◆ Exercise requirements
Without the pictures, repeat the listing character for character.

Extracted information START

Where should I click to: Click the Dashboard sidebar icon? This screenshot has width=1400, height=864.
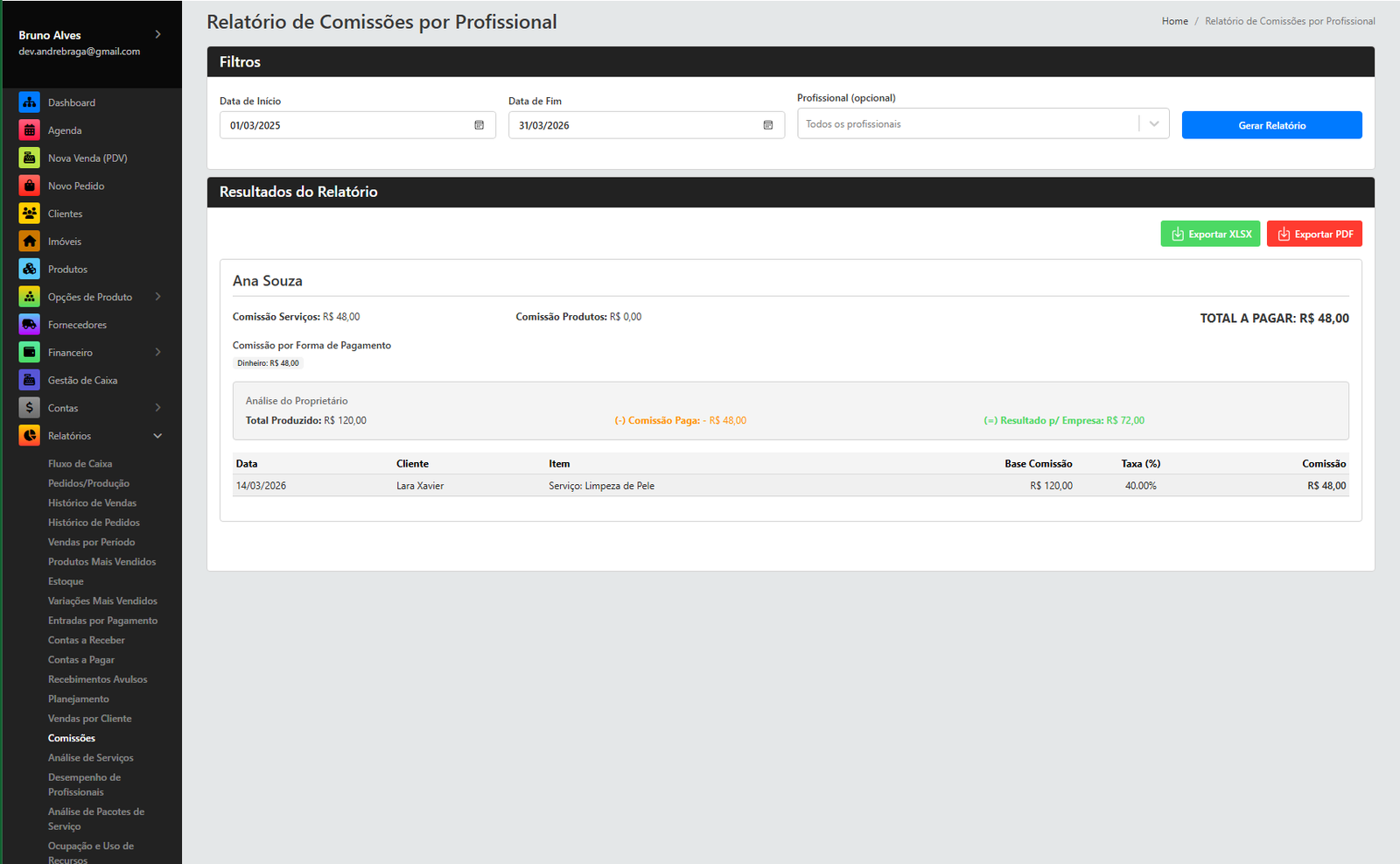(x=30, y=102)
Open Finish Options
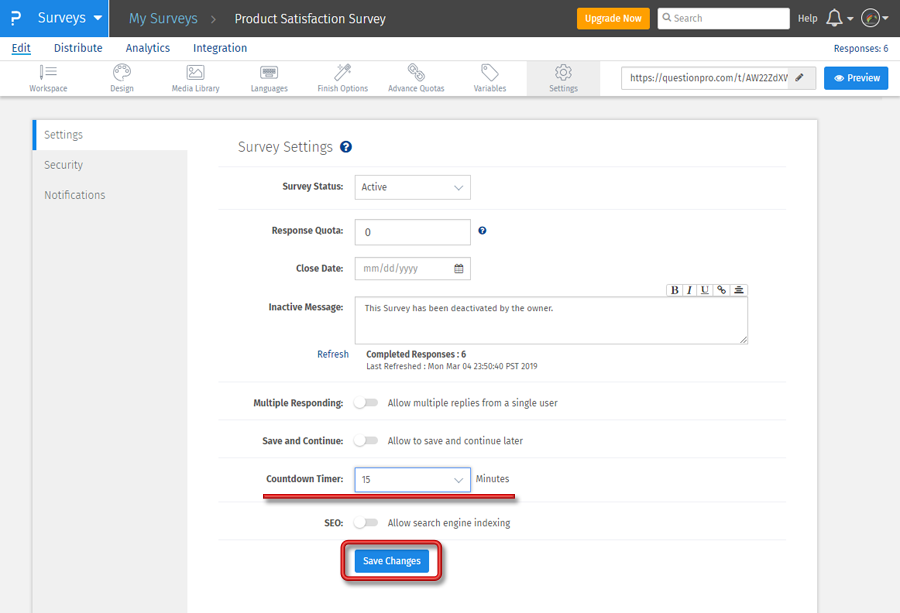This screenshot has width=900, height=613. tap(342, 78)
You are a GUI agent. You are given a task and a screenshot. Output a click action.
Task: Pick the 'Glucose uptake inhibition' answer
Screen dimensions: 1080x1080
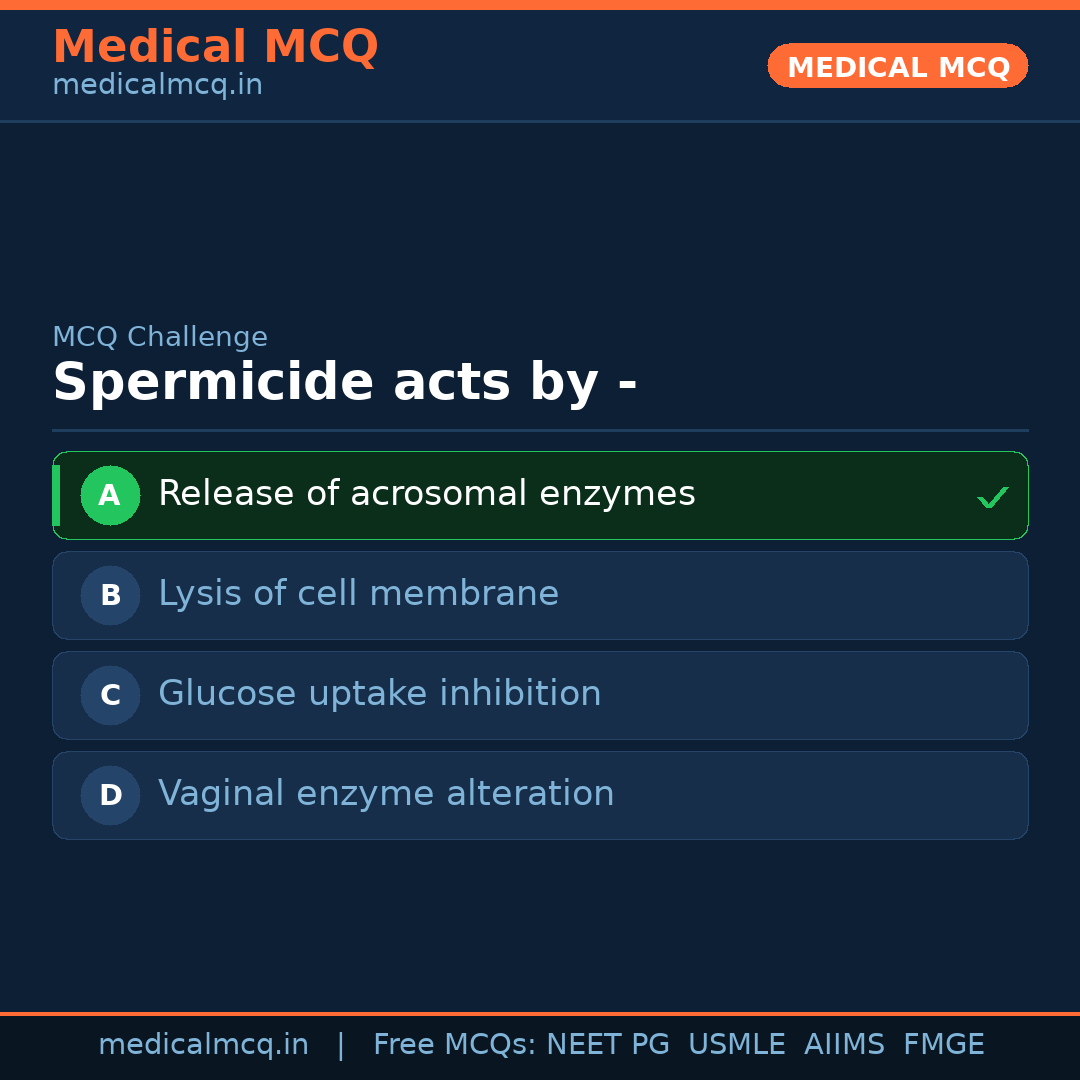pos(379,694)
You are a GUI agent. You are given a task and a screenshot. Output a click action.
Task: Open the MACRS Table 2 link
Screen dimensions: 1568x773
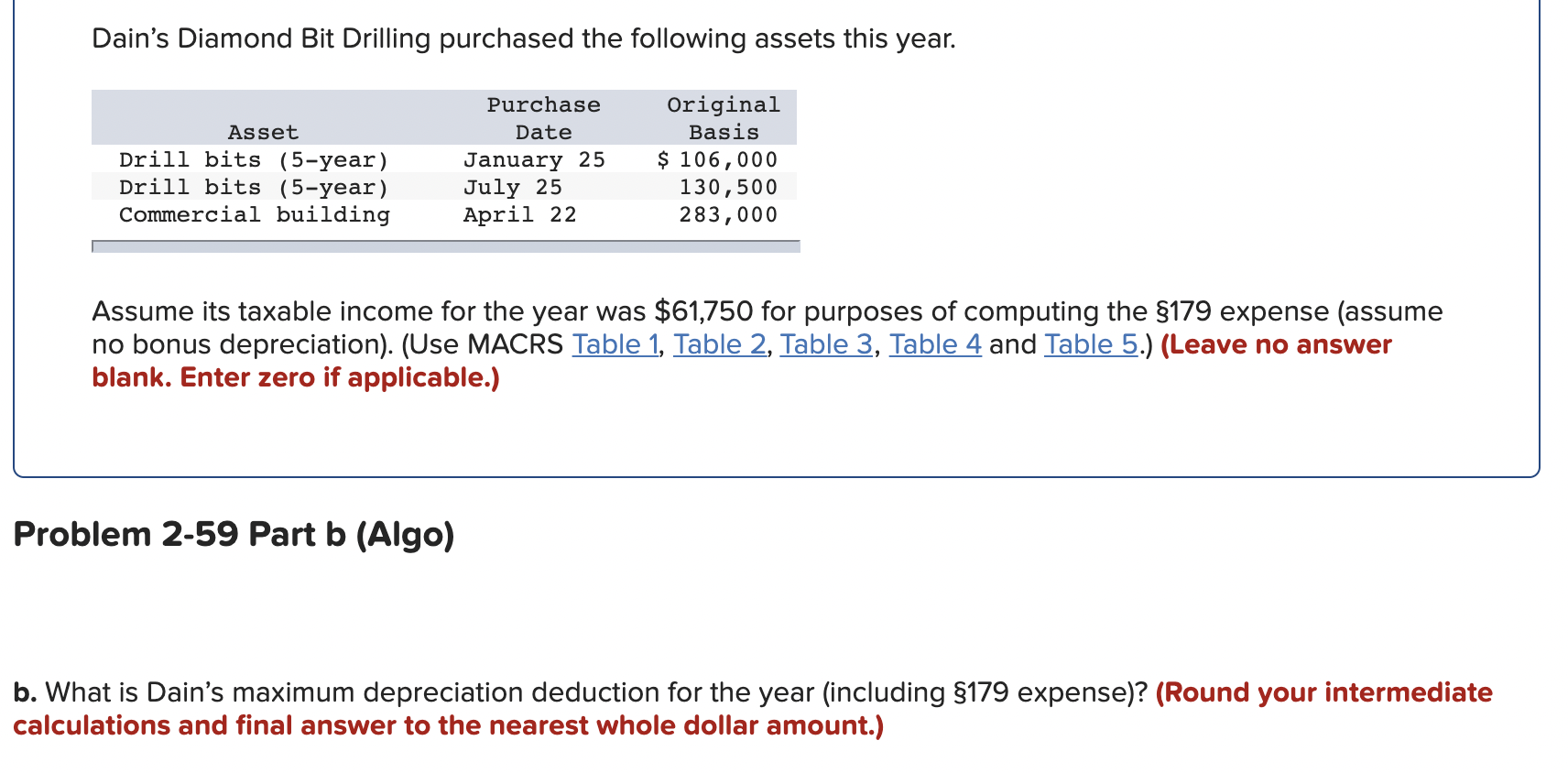click(x=720, y=344)
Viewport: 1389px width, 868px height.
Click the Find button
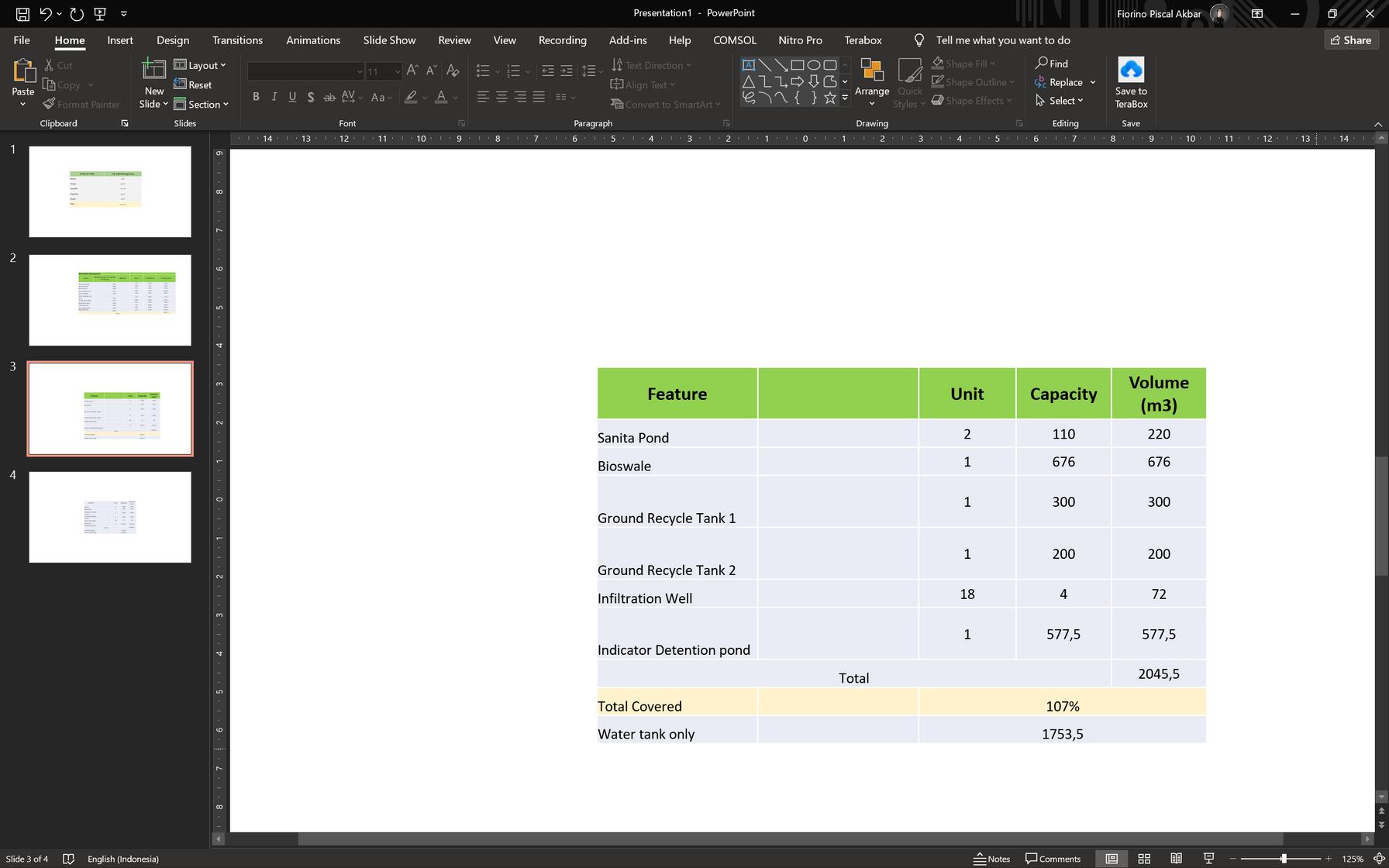[x=1052, y=64]
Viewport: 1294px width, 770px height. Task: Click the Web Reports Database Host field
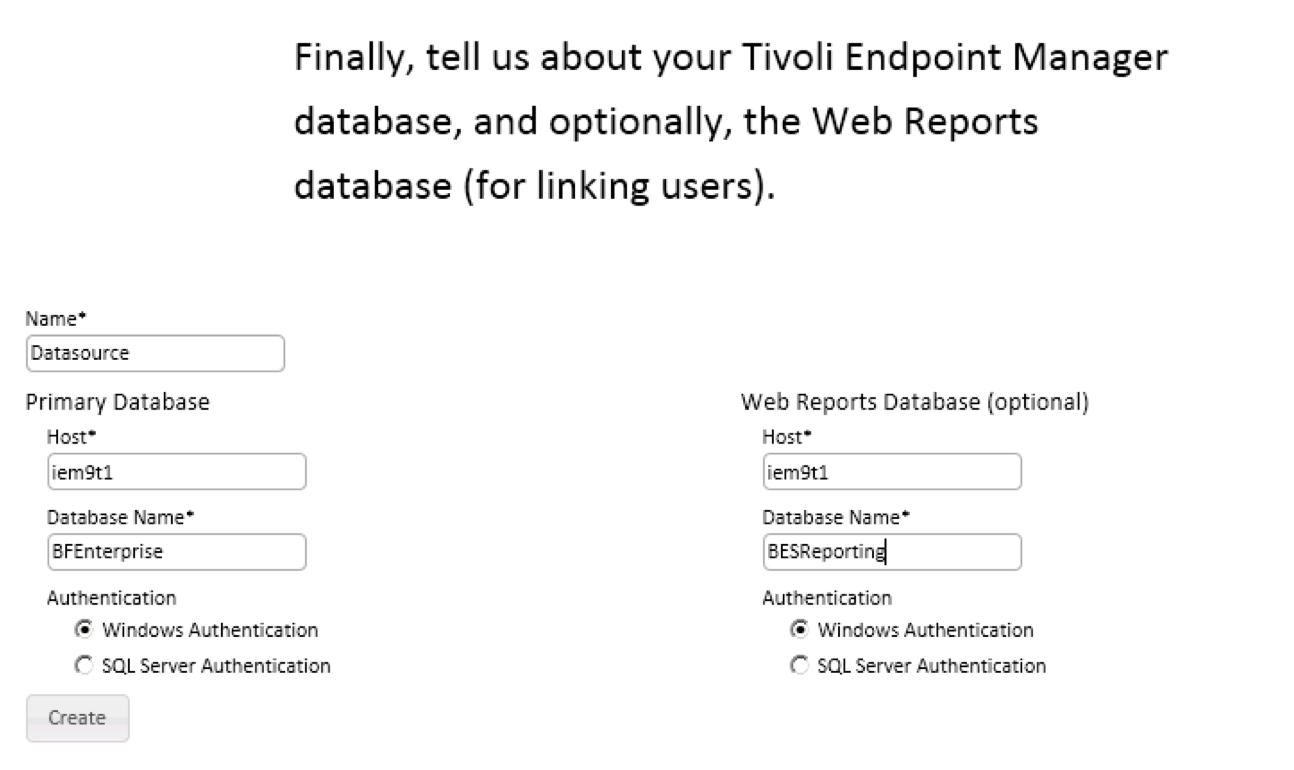coord(891,472)
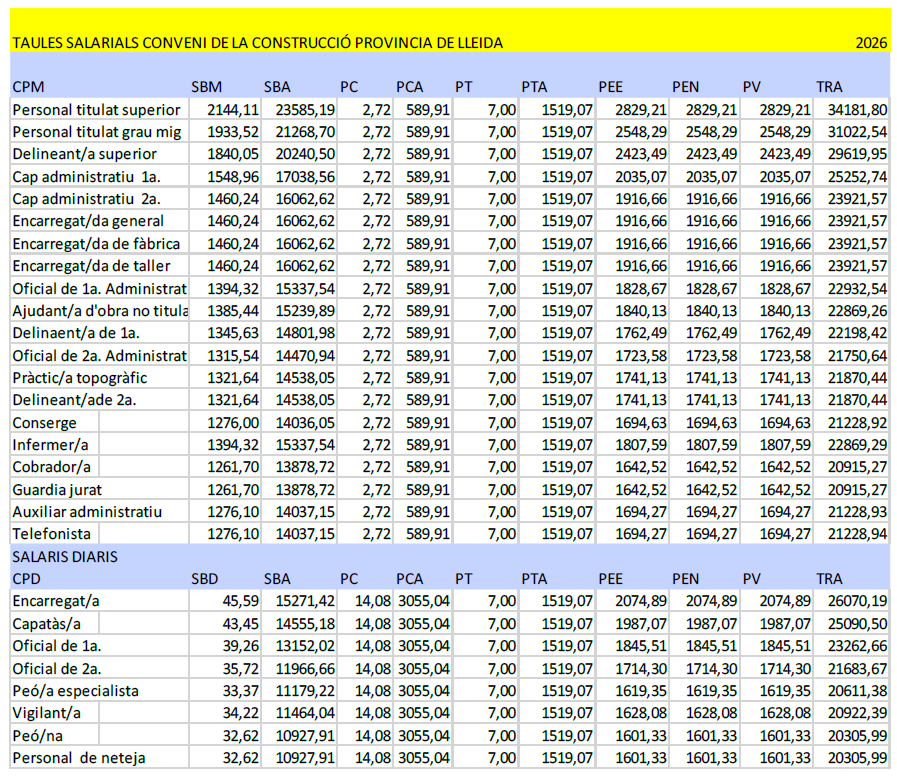Click the Encarregat/da general cell
This screenshot has height=781, width=897.
click(x=88, y=220)
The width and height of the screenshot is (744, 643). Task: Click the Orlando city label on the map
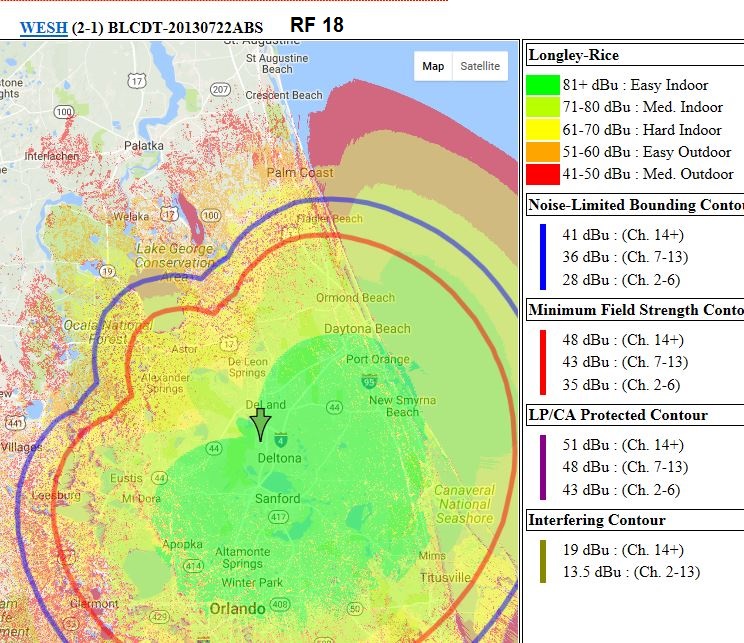pyautogui.click(x=237, y=608)
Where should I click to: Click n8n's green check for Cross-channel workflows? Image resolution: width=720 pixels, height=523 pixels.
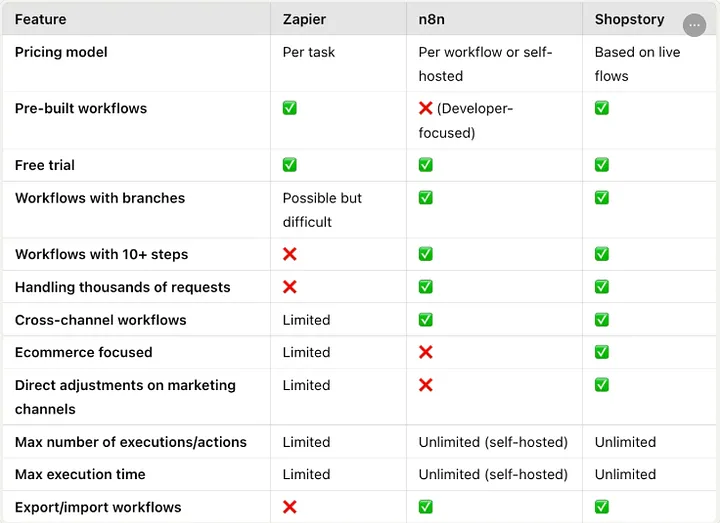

Extracted information END

◆ Solution to the problem
Where should I click to: Click the Dashboard sidebar icon? This screenshot has width=1400, height=864.
(x=30, y=102)
Open Finish Options
This screenshot has width=900, height=613. tap(342, 78)
You are a GUI agent. You are given a task and a screenshot. Output a click action.
Task: Pick the 'Glucose uptake inhibition' answer
Screen dimensions: 1080x1080
pos(379,694)
You are a GUI agent. You are given a task and a screenshot. Output a click action.
Task: Open the MACRS Table 2 link
Screen dimensions: 1568x773
click(x=720, y=344)
Viewport: 1389px width, 868px height.
Click the Find button
[x=1052, y=64]
Viewport: 1294px width, 770px height. Task: Click the Web Reports Database Host field
coord(891,472)
Click the Encarregat/da general cell
This screenshot has height=781, width=897.
click(x=88, y=220)
The width and height of the screenshot is (744, 643). Task: Click the Orlando city label on the map
pyautogui.click(x=237, y=608)
Where should I click to: Click n8n's green check for Cross-channel workflows? Image resolution: width=720 pixels, height=523 pixels.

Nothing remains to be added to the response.